Time: 15:00
Location: ENG B16

Speaker         :
Cory Dunn, Ph.D., University Researcher (Docent) Institute of Biotechnology, Helsinki Institute of Life Science, University of Helsinki and Visiting Scholar, College of Sciences, Koç University

Title                : Tail anchor targeting to organelles

Date                : October 19, 2018 Friday
Time               : 15:00   
Cookie & Tea: 14:45 ENG B16 
Place               : ENG B16

Abstract         :   Proteins localized to mitochondria by a carboxyl-terminal tail anchor (TA) play important roles in apoptosis, mitochondrial dynamics, and mitochondrial protein import. In order to reveal structural characteristics of TAs that may be important for mitochondrial targeting, we focused our attention upon the TA of the Saccharomyces cerevisiae Fis1 protein. We generated a library of Fis1p TA variants fused to the transcription factor Gal4p, and by selecting for mutations within the TA that permit Gal4p to translocate to the nucleus and activate transcription, we were able to enrich for TA variants within our mutant pool which led to decreased membrane insertion. Next-generation sequencing allowed quantification of each TA variant in our mutant library before and after selection, and high-throughput results were confirmed by microscopy-based and functional analysis of individual, reconstructed Fis1p TA mutants. Most prominently, while charged residues within the hydrophobic core of the Fis1p TA were also able to perturb membrane insertion, we found that positively charged residues were much more acceptable at several positions within the Fis1p TA than negatively charged residues. These results provide strong, in vivo evidence that lysine and arginine can “snorkel,” or partition the non-polar portion of their side chains into the hydrophobic region of the lipid bilayer while placing the terminal charge near the polar interface of the membrane.

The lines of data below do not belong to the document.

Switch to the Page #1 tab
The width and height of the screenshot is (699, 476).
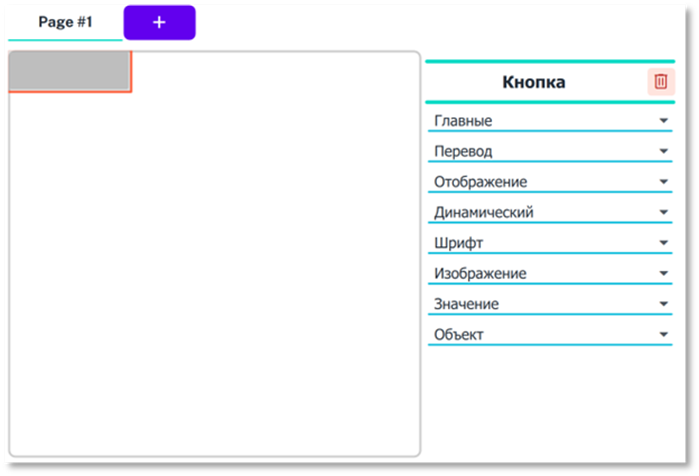[x=65, y=22]
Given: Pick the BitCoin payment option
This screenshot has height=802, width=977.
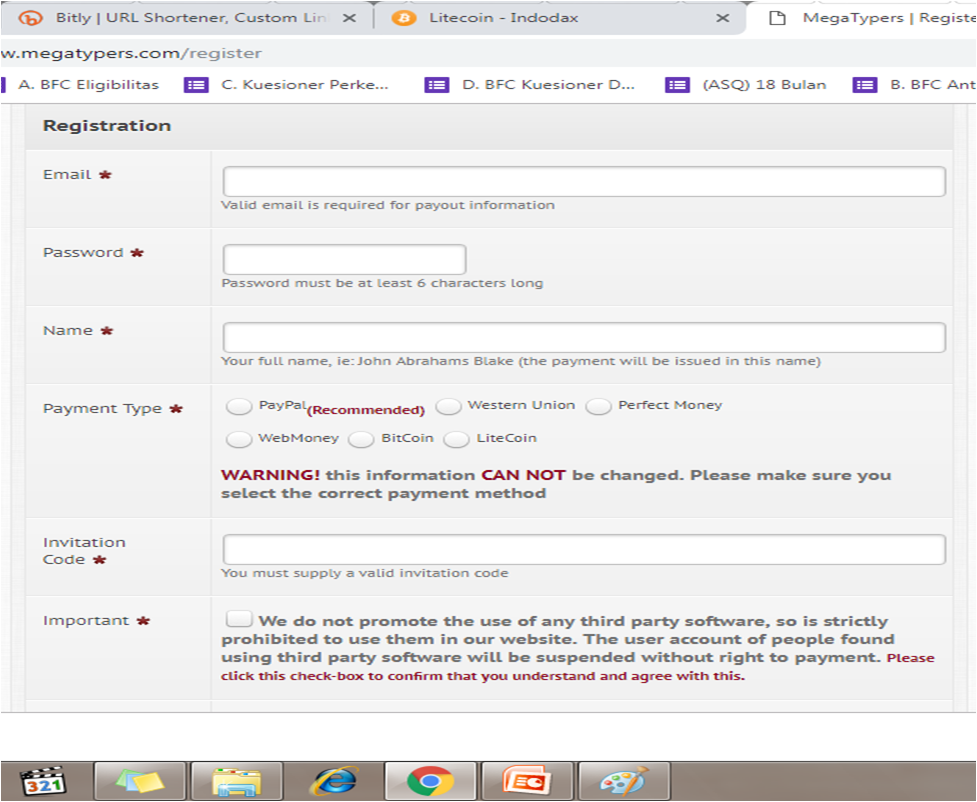Looking at the screenshot, I should [361, 439].
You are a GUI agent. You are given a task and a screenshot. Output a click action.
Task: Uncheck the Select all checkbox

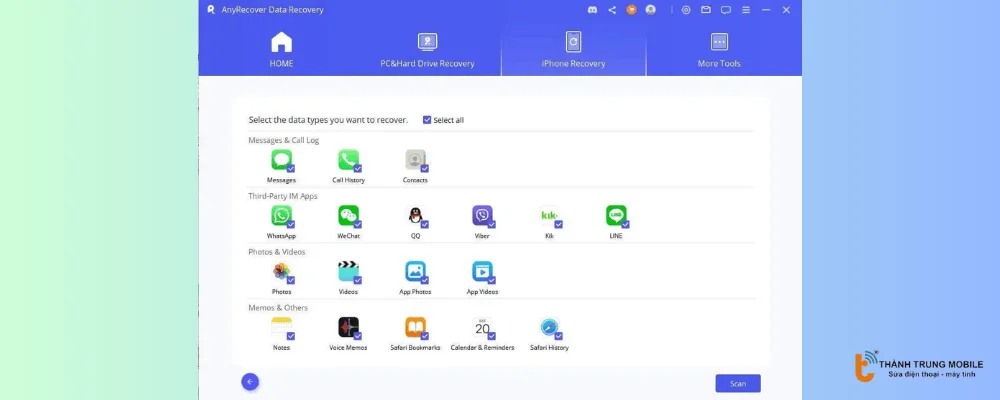pos(427,120)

TAs are not only used by cells to target proteins to mitochondria, but also to direct proteins to other organelles. Moreover, prokaryotes can provide new genetic information to eukaryotes by horizontal gene transfer (HGT), and such transfers are likely to have been particularly consequential during the early evolution of eukaryotes. We will discuss our recent results regarding the specific targeting of bacterial TAs to organelles in yeast and human cells, and we will explain how we are capitalizing upon our findings to understand peroxisomal assembly. Our findings highlight the ease with which bacteria-derived sequences might target to distinct organelles in eukaryotic cells following HGT, and we discuss the importance of flexible recognition of organelle targeting information during and after eukaryogenesis.


Bio         : After completing his Ph.D. studies at Johns Hopkins School of Medicine and his post-doctoral work at Columbia University, Dr. Dunn became a founding member of Koç University’s Molecular Biology and Genetics Department. He has received the EMBO Installation Grant, the ERC Starting Grant, the Turkish Academy of Sciences Outstanding Young Scientist Award, the Science Academy Young Scientist Award, and the College of Science’s Outstanding Faculty Award."